● **TEXT PROVIDED**:
- Opening Delimiter -

We played jazz and Dixieland in the high school stage band, but we didn’t mention that it was Negro music. My only thought was I really wanted to play the piano instead of the French Horn for the stage band. But my playing was too much in the classical tradition to be spontaneous enough to play the piano for a stage band. A girl with no formal piano training but training as a drummer got the position because she had better rhythm and could read the chords better than I could. Yet as I grew older I always loved Dixieland, Scott Joplin, and ragtime right along with Beethoven, Chopin, Bach, and Mozart.

Even as a young girl, I always thought how fun it would be to play the piano for the USO (United Service Organization) and entertain the soldiers with ragtime on the piano. Sometimes on the base or TV we would see programs with various bands such as Spike Lee and his City Slicker orchestra, Guy Lombardo, Benny Goodman, or military bands and singers. So I guess that’s where I got the idea. The celebrities came out for the USO: Milton Berle, Bing Crosby, Glen Miller, Jack Benny, Mickey Rooney, Marilyn Monroe, Debbie Reynolds.

Now I’m getting old and I know because the memories are like reruns of “I Love Lucy”, “Howdy Doody,” or “Person to Person” with Edward R. Morrow. The movie stars and dignitaries of my youth are dying or already passed away. Many of the presidents have been buried, assassinated, impeached, slandered, reelected, forced to resign . . . some of all of this. I watched it on TV. I heard the live radio broadcast of the Kennedy death in the hospital and saw the shooting of Lee Harvey Oswald and Jack Ruby on TV. I watched Watergate on TV as a young mother with my second baby, wondering if this wasn’t the worst thing that could ever happen to our country.

- Closing Delimiter -

[Items from a dataset]
- Opening Delimiter -

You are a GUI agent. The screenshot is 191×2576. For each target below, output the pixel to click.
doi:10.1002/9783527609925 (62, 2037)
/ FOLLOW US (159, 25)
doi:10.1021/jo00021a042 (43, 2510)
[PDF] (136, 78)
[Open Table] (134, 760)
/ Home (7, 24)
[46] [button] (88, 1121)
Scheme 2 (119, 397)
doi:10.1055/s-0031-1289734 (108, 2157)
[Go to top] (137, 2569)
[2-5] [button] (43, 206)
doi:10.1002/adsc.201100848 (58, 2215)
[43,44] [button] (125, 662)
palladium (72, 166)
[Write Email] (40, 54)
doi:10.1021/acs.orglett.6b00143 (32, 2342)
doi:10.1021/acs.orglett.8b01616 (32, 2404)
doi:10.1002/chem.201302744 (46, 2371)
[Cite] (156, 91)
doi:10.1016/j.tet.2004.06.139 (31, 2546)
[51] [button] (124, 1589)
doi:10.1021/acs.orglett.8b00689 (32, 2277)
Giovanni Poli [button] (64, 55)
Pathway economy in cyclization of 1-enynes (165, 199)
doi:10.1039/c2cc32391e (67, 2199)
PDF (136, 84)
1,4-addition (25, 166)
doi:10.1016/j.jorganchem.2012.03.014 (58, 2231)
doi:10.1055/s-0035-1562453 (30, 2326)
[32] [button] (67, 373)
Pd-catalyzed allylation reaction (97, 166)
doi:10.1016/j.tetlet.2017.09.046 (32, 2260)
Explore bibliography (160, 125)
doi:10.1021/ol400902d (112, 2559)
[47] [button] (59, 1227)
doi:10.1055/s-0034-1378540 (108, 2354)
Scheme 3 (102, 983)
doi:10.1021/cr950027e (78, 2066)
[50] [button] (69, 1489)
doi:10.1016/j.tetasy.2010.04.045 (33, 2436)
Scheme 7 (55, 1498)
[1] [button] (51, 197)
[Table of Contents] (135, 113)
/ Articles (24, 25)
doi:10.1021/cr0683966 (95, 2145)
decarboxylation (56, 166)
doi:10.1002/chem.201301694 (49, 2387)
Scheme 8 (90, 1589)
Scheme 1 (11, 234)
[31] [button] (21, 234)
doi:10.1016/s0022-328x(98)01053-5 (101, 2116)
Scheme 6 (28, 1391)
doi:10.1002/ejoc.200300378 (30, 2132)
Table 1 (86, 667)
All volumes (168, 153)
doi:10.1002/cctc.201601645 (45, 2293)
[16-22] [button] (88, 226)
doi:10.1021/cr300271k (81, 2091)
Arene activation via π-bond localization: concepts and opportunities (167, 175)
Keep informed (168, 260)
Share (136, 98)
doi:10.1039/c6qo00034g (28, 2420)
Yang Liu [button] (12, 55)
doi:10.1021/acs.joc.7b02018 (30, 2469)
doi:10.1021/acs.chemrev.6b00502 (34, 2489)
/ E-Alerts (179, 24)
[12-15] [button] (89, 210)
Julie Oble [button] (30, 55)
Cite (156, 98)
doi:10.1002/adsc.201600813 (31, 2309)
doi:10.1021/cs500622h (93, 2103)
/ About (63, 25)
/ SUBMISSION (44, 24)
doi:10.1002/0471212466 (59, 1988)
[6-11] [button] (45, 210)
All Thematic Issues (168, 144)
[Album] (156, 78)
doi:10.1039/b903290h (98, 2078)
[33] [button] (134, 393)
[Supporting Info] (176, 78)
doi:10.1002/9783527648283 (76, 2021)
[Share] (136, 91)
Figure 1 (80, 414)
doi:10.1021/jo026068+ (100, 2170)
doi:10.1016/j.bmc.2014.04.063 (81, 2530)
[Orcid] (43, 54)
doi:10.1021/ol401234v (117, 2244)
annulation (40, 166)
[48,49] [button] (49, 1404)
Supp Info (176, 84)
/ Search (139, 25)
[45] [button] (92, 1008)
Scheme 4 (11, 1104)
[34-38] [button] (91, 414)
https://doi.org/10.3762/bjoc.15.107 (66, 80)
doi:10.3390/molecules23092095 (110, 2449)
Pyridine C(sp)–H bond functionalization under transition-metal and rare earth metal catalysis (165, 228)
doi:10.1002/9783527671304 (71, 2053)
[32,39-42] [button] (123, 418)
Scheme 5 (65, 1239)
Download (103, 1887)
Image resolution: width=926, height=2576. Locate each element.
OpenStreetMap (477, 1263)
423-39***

- Closing Delimiter -

● **TASK DIRECTIONS**: Reproduce the passage of the memoir text above between "Now I’m getting" and "to our country.", inclusive.

● **OUTPUT OF THE TASK**:
Now I’m getting old and I know because the memories are like reruns of “I Love Lucy”, “Howdy Doody,” or “Person to Person” with Edward R. Morrow. The movie stars and dignitaries of my youth are dying or already passed away. Many of the presidents have been buried, assassinated, impeached, slandered, reelected, forced to resign . . . some of all of this. I watched it on TV. I heard the live radio broadcast of the Kennedy death in the hospital and saw the shooting of Lee Harvey Oswald and Jack Ruby on TV. I watched Watergate on TV as a young mother with my second baby, wondering if this wasn’t the worst thing that could ever happen to our country.